KUTIPAN TEKS:
Abdi Satria saat meliput
pertandingan sepakbola antara PSM Makassar melawan Persela Lamongan, di Stadion
Mattoanging, Makassar, tahun 2018. Abdi Satria sudah menjadi Anggota Biasa PWI sejak tahun 1997.
-----
PEDOMAN KARYA
Ahad, 24 Juli 2022
In
memoriam Abdi Satria (2-habis):
Abdi
Satria, Anggota Biasa PWI Sejak 1997
Oleh:
Asnawin Aminuddin
(Wartawan)
------
Abdi Satria (paling kanan) bersama istri dan ketiga anaknya. (Foto diambil dari koleksi foto di akun Facebook Abdi Satria)
------
Sebagai sesama wartawan,
saya dan Abdi Satria cukup akrab. Saya memang tiga tahun lebih tua dibanding Abdi
Satria, tapi ia setahun lebih duluan menjadi wartawan, yakni tahun 1991 di
Harian Fajar, sedangkan saya menjadi wartawan tahun 1992 di Harian Pedoman
Rakyat (tapi saya baru terangkat menjadi wartawan definitif tahun 1993).
Saat masih menjadi
wartawan Harian Pedoman Rakyat, saya juga pernah menjadi wartawan olahraga dan
pernah satu kali meliput Pekan Olahraga Nasional (PON), yakni PON XVI Tahun 2004
di Pelambang.

BAHAN TERSEDIA:

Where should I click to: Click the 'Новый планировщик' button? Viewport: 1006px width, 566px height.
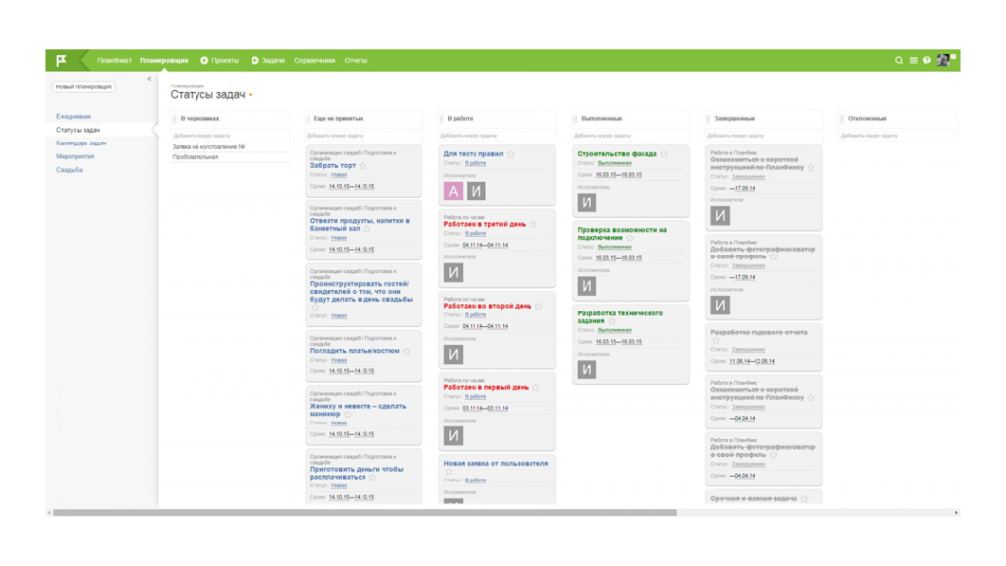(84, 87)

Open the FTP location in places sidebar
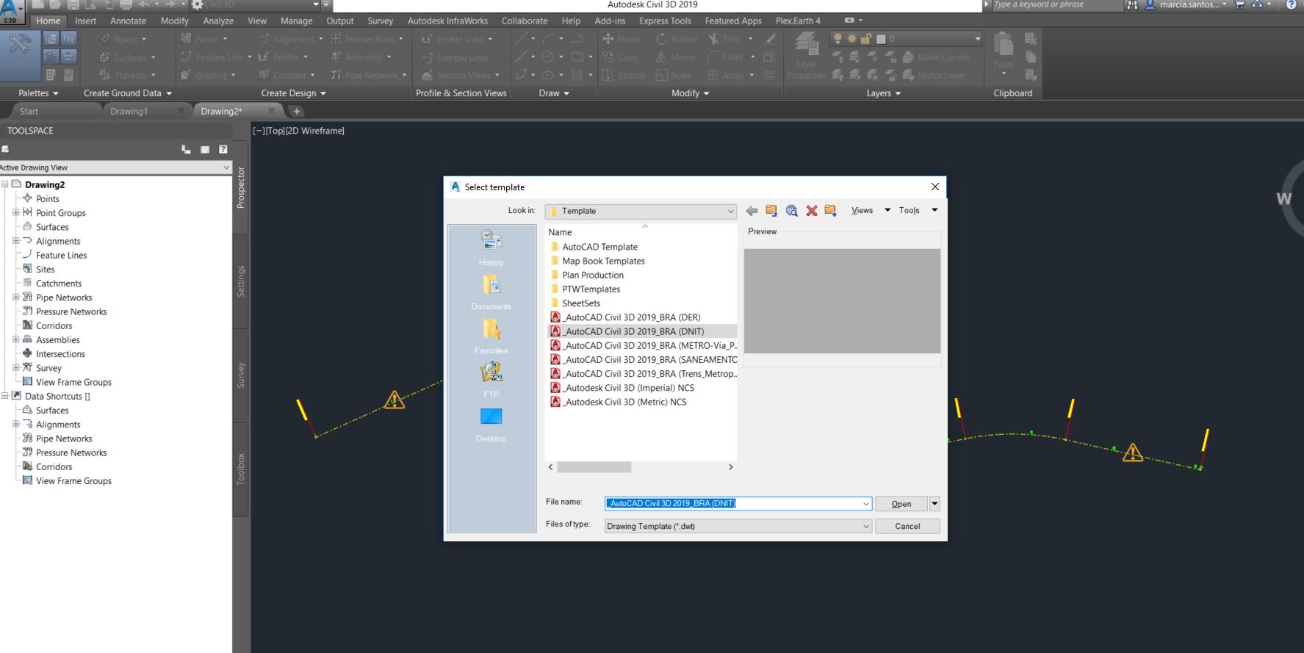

LANGKAH KERJA:
1 - Menurut teks tentang Abdi Satria, sejak tahun berapa ia menjadi Anggota Biasa PWI?
2 - Tolong lanjutkan teks tentang Abdi Satria mulai dari sesudah kalimat terakhirnya.
Bahan tersebut berdiri sendiri dan tidak berkaitan dengan teks tentang Abdi Satria.

JAWABAN TERTULIS:
1 - Sejak tahun 1997.

2 -
Selain itu, saya beberapa
kali mengikuti tim sepakbola PSM saat bertanding di Manado, Bontang, Balikpapan,
Samarinda, dan Surabaya.
Tanggal 28 Januari 2021,
Abdi Satria mengirim pesan melalui jaringan pribadi WhatsApp (WA) kepada saya.
Waktu itu, Persatuan Wartawan Indonesia (PWI) Sulsel sedang melaksanakan
konferensi untuk pemilihan ketua dan pengurus baru.
(Assalamualaikum, apa
kabar komandan? Siapa terpilih ketua PWI sulsel?)
(Wa’alaikummussalam ww,,
Hari Ahad, 31 Januari 2021, konferensi dan pemilihan)
-
maksud saya, konferensi dilaksanakan masih
tiga hari lagi ke depan
(Ok. Tks infonya. Semoga
PWI sulsel semakin baik)
(Iye’, amin…)
(Kartu ku sdh lama mi
mati. Jadi tidak punya hak suara. Cukup mendoakan saja)
-
disertai emoji doa dan pipi merah
(He..he..he.. dimanakai’
ini)
(Di makassar ji)
(Jalan-jalanki ke PWI,
hari-hari ini selalu rame, selalu makan siang bersama, kopi dan teh juga selalu
tersedia, he..he..he…)
(Ok. Insya Allah. Para
senior semua)
-
disertai emoji doa, pipi merah, dan jempol
Saya kemudian mengajaknya
masuk ke grup WA, “WARTAWAN Sulsel” yang dibuat oleh wartawan senior Usdar
Nawawi (pendiri Bugispos.com), dan ketika itulah ia mengirimkan curriculum
vitae-nya.
Abdi Satria mengatakan
dirinya sudah menjadi Anggota Biasa PWI sejak 1997 di PWI Jaya. Ia mengatakan ketika
pulang ke Makassar, ia menjadi anggota PWI pada tahun 2006.
“Setelah itu mati kartu,”
kata Abdi.
Saya dan Abdi Satria
kemudian sering saling mengirim link berita lewat WA. Abdi mengirim link berita
dari web nusakini.com dan bola.com.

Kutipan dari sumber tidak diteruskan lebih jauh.